• Requirement:
The expected answer is every line from the material below that has the word "agent".

• Input material:
***
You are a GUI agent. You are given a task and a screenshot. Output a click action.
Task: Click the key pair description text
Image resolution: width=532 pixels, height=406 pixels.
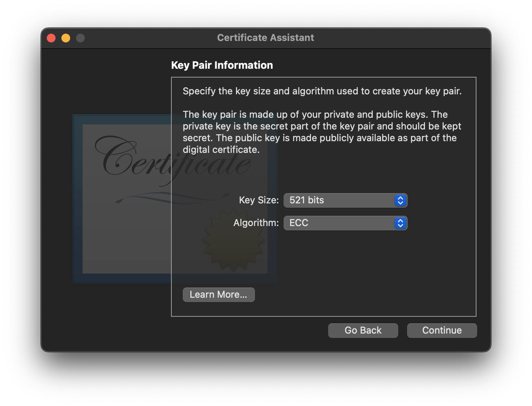[x=322, y=132]
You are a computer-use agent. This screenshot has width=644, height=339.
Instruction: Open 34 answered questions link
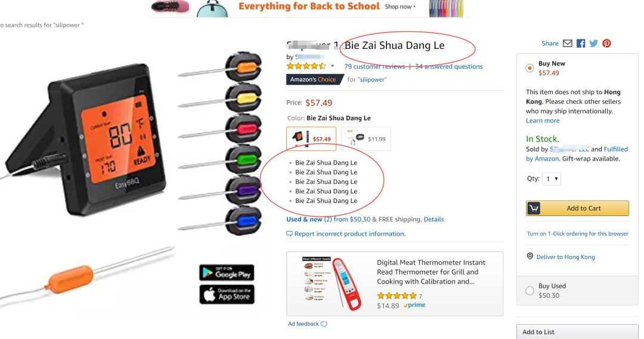click(x=449, y=66)
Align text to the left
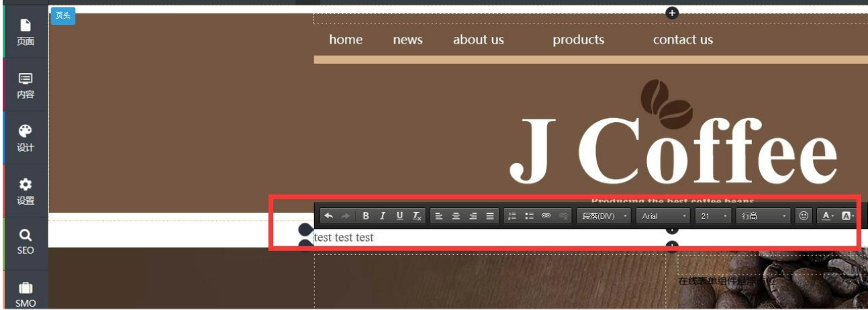Viewport: 868px width, 310px height. tap(438, 216)
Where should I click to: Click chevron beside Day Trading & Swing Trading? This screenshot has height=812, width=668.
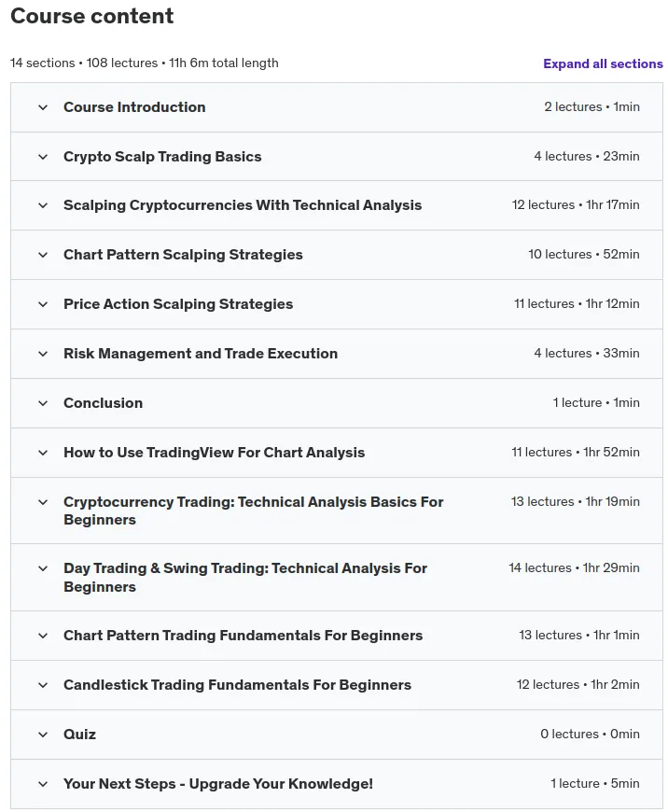coord(43,568)
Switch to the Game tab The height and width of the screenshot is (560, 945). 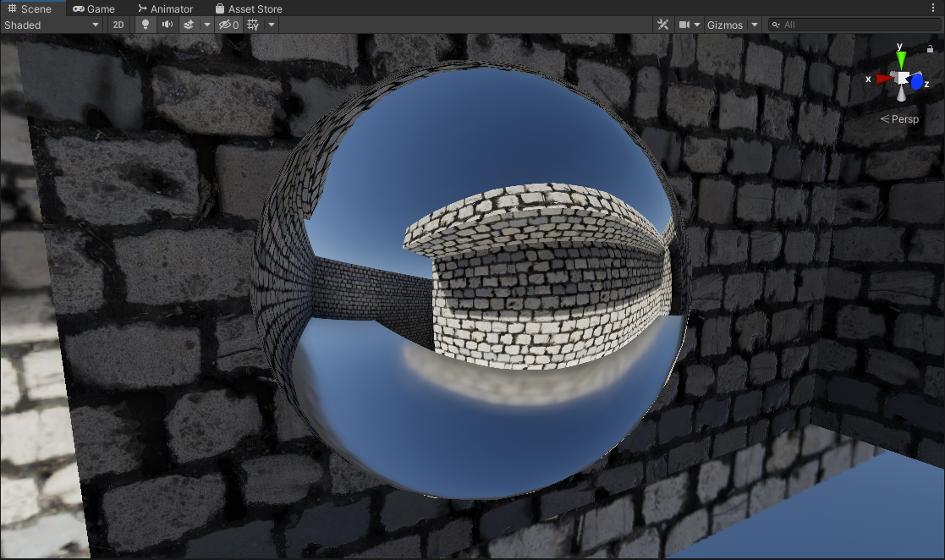[x=94, y=8]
***
• Solution to this problem:
You are a GUI agent. You are given a task and a screenshot. Output a click action.
You are a computer-use agent. This screenshot has width=644, height=339.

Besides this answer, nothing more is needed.